Elaine Viets and I first met in a bank vault in Philadelphia. I was a fledgling author attending my first ever publishers dinner at Del Friscos restaurant, the former First Pennsylvania Bank. The following year we bonded at the Adams Mark Hotel in Denver when we learned that our publisher, Bantam/Dell, was axing its paperback original mystery line thereby orphaning us and several dozen other authors. Elaine and I have been reinventing ourselves ever since. But, nobody does reinvention better, and with more imagination, than Elaine. After her Francesca Vierling series was dropped, she broke out with her bestselling DeadEnd Job series – Elaine actually works all those minimum wage jobs she gives to Helen Hawthorne. Not content with publishing just one book a year, Elaine started a second series featuring Josie Marcus, mystery shopper. Last year, she went deeper and darker with Brain Storm, the first in a brilliant new series featuring death scene investigator Angela Richman who, like Elaine herself, faced the challenge of rebuilding her life and career after a series of near-fatal strokes. The second in this series, Fire and Ashes came out this July. That’s 30 novels, folks, and I haven’t even mentioned Elaine’s Agatha and Anthony-winning short stories! Elaine is a miracle.

STALKER ALERT! If this fictional character were real, they would likely need to get a restraining order against me:

I’m totally in love with eleven-year-old British sleuth, Flavia de Luce who (thanks to author Alan Bradley) sleuths around 1950s England on her trusty bicycle, Gladys. A precocious, motherless girl with a passion for chemistry and poisons, she shares a crumbling mansion with her distant father and two insufferable older sisters, staffed by a handful of colorful and eccentric characters. Flavia’s wry humor cracks me up. Were I actually to stalk Flavia around Buckshaw, however, I know that Dogger, the deLuce’s dour man-of-all work, would quickly send me on my way.

People are always surprised that I am a fan of this individual (singer, actor, or artist):

I was going to say The Beatles – I own all their albums and am thrilled that there’s a channel dedicated to the Fab Four on Sirius satellite radio — but given my age, that wouldn’t surprise anyone.

In the late 1960s I was living in Baltimore with an infant daughter.
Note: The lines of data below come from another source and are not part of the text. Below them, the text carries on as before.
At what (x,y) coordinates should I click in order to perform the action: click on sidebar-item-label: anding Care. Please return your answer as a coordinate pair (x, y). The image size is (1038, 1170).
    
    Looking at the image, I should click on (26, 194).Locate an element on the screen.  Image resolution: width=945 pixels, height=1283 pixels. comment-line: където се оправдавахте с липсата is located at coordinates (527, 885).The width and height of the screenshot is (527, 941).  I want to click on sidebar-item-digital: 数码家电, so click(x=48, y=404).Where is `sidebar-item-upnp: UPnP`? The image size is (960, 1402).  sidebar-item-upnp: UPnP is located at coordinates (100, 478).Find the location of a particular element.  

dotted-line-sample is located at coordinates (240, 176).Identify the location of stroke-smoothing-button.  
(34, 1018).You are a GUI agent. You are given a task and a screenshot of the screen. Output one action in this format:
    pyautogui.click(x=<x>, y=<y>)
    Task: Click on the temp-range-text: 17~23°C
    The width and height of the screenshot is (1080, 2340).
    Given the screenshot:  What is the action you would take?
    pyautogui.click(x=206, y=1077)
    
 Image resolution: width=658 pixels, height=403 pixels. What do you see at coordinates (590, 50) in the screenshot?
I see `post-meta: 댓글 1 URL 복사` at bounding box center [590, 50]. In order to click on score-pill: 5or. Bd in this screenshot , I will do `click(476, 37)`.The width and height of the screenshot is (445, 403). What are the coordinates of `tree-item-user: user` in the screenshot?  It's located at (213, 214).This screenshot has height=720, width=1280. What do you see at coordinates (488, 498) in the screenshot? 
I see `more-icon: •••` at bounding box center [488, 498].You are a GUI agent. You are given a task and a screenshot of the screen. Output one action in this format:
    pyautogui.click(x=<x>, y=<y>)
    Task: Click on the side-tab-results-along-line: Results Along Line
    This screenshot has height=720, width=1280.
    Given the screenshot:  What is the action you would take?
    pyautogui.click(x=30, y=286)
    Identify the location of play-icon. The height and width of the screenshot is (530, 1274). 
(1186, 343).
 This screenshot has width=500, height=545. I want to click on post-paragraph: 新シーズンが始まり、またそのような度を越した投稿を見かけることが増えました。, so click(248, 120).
On one of those local noontime talk shows, I heard Karen Akers sing and I’ve been a fan ever since. The New York Times describes Karen as a “six-foot-tall cabaret singer with a pageboy hairdo and cheekbones … known for singing sad French love songs while standing on stage with the statuesque coolness of Greta Garbo.” I was fortunate to hear her sing live at the King of France Tavern in Annapolis. Her covers of “Non, Je Ne Regret Rien” and “The Rose” will stop your heart. Another favorite is “In a Very Unusual Way.” Akers turns 72 in October, but still performs regularly in New York City.

My personal catch phase is (or should be):

If not now, when?

I don’t recommend getting breast cancer as a way of helping you decide what you want to be when you grow up, but for me, the diagnosis and subsequent mastectomy and chemotherapy were a wake-up call. I’d always wanted to be a novelist, and as I faced my own mortality I thought, if not now, when? Thirty years later, I am the author of sixteen published novels (whose heroine is a breast cancer survivor), two collaborative novels (with twelve other women), and more than a dozen short stories. Who’da thunk it?